»»

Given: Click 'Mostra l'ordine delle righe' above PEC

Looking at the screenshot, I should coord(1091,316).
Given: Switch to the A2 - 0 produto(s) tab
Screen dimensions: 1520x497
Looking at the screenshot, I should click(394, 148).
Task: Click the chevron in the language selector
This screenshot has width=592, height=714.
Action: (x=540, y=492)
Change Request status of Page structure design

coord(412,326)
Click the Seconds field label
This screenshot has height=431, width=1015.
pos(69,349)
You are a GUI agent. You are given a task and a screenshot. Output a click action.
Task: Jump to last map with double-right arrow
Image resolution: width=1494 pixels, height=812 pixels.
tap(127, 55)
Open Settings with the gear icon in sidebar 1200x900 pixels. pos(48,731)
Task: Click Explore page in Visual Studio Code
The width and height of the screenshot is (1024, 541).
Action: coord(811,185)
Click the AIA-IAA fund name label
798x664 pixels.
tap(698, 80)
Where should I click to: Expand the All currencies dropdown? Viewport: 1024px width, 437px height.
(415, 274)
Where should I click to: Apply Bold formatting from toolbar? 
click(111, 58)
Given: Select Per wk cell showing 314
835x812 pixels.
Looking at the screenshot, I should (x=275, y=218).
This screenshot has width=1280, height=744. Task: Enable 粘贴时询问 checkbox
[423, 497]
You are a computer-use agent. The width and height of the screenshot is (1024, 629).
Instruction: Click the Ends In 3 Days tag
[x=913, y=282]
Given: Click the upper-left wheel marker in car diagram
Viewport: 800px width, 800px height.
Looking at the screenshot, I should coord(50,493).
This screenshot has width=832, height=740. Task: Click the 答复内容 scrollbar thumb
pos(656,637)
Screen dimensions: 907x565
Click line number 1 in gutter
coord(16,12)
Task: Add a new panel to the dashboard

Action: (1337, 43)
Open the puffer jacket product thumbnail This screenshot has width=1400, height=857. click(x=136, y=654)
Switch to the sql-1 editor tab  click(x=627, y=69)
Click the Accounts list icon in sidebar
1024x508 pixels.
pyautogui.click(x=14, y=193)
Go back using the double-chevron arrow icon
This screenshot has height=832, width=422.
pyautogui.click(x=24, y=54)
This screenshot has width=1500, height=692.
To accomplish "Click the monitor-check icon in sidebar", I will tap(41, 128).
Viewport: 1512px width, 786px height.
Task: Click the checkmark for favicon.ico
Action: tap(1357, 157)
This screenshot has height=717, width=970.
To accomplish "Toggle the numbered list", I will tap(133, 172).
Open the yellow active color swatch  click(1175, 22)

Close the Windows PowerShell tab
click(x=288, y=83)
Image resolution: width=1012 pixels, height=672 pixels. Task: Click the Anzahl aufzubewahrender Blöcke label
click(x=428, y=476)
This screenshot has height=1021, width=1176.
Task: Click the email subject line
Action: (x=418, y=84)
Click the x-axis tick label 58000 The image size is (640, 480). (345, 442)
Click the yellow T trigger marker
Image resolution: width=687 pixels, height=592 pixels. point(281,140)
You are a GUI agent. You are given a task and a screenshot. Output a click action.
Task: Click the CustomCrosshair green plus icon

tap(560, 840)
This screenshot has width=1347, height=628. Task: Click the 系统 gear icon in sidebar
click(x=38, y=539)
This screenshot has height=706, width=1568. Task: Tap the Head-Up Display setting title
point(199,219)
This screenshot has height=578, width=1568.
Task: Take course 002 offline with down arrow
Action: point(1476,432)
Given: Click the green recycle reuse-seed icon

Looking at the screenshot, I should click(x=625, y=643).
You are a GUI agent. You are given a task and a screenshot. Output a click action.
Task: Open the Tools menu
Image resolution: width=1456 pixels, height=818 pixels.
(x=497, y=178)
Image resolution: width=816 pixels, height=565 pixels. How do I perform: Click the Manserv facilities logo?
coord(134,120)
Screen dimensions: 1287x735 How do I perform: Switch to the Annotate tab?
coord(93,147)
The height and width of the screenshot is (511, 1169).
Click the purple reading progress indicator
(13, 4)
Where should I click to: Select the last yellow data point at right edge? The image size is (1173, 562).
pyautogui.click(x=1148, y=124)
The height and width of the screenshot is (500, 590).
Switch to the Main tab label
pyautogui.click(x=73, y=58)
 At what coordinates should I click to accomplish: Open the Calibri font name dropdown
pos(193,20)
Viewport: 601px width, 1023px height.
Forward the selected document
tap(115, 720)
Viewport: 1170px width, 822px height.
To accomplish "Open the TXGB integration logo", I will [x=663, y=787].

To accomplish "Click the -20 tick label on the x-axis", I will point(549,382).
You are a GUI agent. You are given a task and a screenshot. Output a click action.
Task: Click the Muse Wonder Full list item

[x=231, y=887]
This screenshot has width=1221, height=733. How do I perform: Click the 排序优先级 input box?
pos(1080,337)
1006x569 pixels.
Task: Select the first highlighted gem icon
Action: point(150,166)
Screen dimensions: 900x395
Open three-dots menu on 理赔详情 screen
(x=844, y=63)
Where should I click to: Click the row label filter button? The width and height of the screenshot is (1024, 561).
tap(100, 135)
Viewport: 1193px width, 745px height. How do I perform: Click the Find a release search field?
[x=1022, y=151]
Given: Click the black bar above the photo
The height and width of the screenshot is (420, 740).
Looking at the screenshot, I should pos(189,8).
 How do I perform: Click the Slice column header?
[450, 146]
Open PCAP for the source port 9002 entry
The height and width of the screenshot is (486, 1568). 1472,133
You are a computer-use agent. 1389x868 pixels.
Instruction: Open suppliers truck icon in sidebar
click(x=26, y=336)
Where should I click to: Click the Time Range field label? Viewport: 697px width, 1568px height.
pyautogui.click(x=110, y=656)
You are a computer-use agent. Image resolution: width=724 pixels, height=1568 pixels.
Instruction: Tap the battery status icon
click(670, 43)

««

=== Exercise objective ===
Please give all of the entries again, exactly as written.

=== Answer section ===
Given: Click 'Mostra l'ordine delle righe' above PEC

Looking at the screenshot, I should coord(1091,316).
Given: Switch to the A2 - 0 produto(s) tab
Screen dimensions: 1520x497
Looking at the screenshot, I should click(394, 148).
Task: Click the chevron in the language selector
This screenshot has width=592, height=714.
Action: (x=540, y=492)
Change Request status of Page structure design

coord(412,326)
Click the Seconds field label
This screenshot has height=431, width=1015.
pos(69,349)
You are a GUI agent. You are given a task and a screenshot. Output a click action.
Task: Jump to last map with double-right arrow
Image resolution: width=1494 pixels, height=812 pixels.
tap(127, 55)
Open Settings with the gear icon in sidebar 1200x900 pixels. pos(48,731)
Task: Click Explore page in Visual Studio Code
The width and height of the screenshot is (1024, 541).
Action: coord(811,185)
Click the AIA-IAA fund name label
798x664 pixels.
tap(698, 80)
Where should I click to: Expand the All currencies dropdown? Viewport: 1024px width, 437px height.
(415, 274)
Where should I click to: Apply Bold formatting from toolbar? 
click(111, 58)
Given: Select Per wk cell showing 314
835x812 pixels.
Looking at the screenshot, I should (x=275, y=218).
This screenshot has width=1280, height=744. Task: Enable 粘贴时询问 checkbox
[423, 497]
You are a computer-use agent. The width and height of the screenshot is (1024, 629).
Instruction: Click the Ends In 3 Days tag
[x=913, y=282]
Given: Click the upper-left wheel marker in car diagram
Viewport: 800px width, 800px height.
Looking at the screenshot, I should coord(50,493).
This screenshot has width=832, height=740. Task: Click the 答复内容 scrollbar thumb
pos(656,637)
Screen dimensions: 907x565
Click line number 1 in gutter
coord(16,12)
Task: Add a new panel to the dashboard

Action: (1337, 43)
Open the puffer jacket product thumbnail This screenshot has width=1400, height=857. click(x=136, y=654)
Switch to the sql-1 editor tab  click(x=627, y=69)
Click the Accounts list icon in sidebar
1024x508 pixels.
pyautogui.click(x=14, y=193)
Go back using the double-chevron arrow icon
This screenshot has height=832, width=422.
pyautogui.click(x=24, y=54)
This screenshot has width=1500, height=692.
To accomplish "Click the monitor-check icon in sidebar", I will tap(41, 128).
Viewport: 1512px width, 786px height.
Task: Click the checkmark for favicon.ico
Action: tap(1357, 157)
This screenshot has height=717, width=970.
To accomplish "Toggle the numbered list", I will tap(133, 172).
Open the yellow active color swatch  click(1175, 22)

Close the Windows PowerShell tab
click(x=288, y=83)
Image resolution: width=1012 pixels, height=672 pixels. Task: Click the Anzahl aufzubewahrender Blöcke label
click(x=428, y=476)
This screenshot has height=1021, width=1176.
Task: Click the email subject line
Action: (x=418, y=84)
Click the x-axis tick label 58000 The image size is (640, 480). (345, 442)
Click the yellow T trigger marker
Image resolution: width=687 pixels, height=592 pixels. point(281,140)
You are a GUI agent. You are given a task and a screenshot. Output a click action.
Task: Click the CustomCrosshair green plus icon

tap(560, 840)
This screenshot has width=1347, height=628. Task: Click the 系统 gear icon in sidebar
click(x=38, y=539)
This screenshot has height=706, width=1568. Task: Tap the Head-Up Display setting title
point(199,219)
This screenshot has height=578, width=1568.
Task: Take course 002 offline with down arrow
Action: point(1476,432)
Given: Click the green recycle reuse-seed icon

Looking at the screenshot, I should click(x=625, y=643).
You are a GUI agent. You are given a task and a screenshot. Output a click action.
Task: Open the Tools menu
Image resolution: width=1456 pixels, height=818 pixels.
(x=497, y=178)
Image resolution: width=816 pixels, height=565 pixels. How do I perform: Click the Manserv facilities logo?
coord(134,120)
Screen dimensions: 1287x735 How do I perform: Switch to the Annotate tab?
coord(93,147)
The height and width of the screenshot is (511, 1169).
Click the purple reading progress indicator
(13, 4)
Where should I click to: Select the last yellow data point at right edge? The image size is (1173, 562).
pyautogui.click(x=1148, y=124)
The height and width of the screenshot is (500, 590).
Switch to the Main tab label
pyautogui.click(x=73, y=58)
 At what coordinates should I click to accomplish: Open the Calibri font name dropdown
pos(193,20)
Viewport: 601px width, 1023px height.
Forward the selected document
tap(115, 720)
Viewport: 1170px width, 822px height.
To accomplish "Open the TXGB integration logo", I will [x=663, y=787].

To accomplish "Click the -20 tick label on the x-axis", I will point(549,382).
You are a GUI agent. You are given a task and a screenshot. Output a click action.
Task: Click the Muse Wonder Full list item

[x=231, y=887]
This screenshot has width=1221, height=733. How do I perform: Click the 排序优先级 input box?
pos(1080,337)
1006x569 pixels.
Task: Select the first highlighted gem icon
Action: point(150,166)
Screen dimensions: 900x395
Open three-dots menu on 理赔详情 screen
(x=844, y=63)
Where should I click to: Click the row label filter button? The width and height of the screenshot is (1024, 561).
tap(100, 135)
Viewport: 1193px width, 745px height. How do I perform: Click the Find a release search field?
[x=1022, y=151]
Given: Click the black bar above the photo
The height and width of the screenshot is (420, 740).
Looking at the screenshot, I should pos(189,8).
 How do I perform: Click the Slice column header?
[450, 146]
Open PCAP for the source port 9002 entry
The height and width of the screenshot is (486, 1568). 1472,133
You are a computer-use agent. 1389x868 pixels.
Instruction: Open suppliers truck icon in sidebar
click(x=26, y=336)
Where should I click to: Click the Time Range field label? Viewport: 697px width, 1568px height.
pyautogui.click(x=110, y=656)
You are a computer-use agent. Image resolution: width=724 pixels, height=1568 pixels.
Instruction: Tap the battery status icon
click(670, 43)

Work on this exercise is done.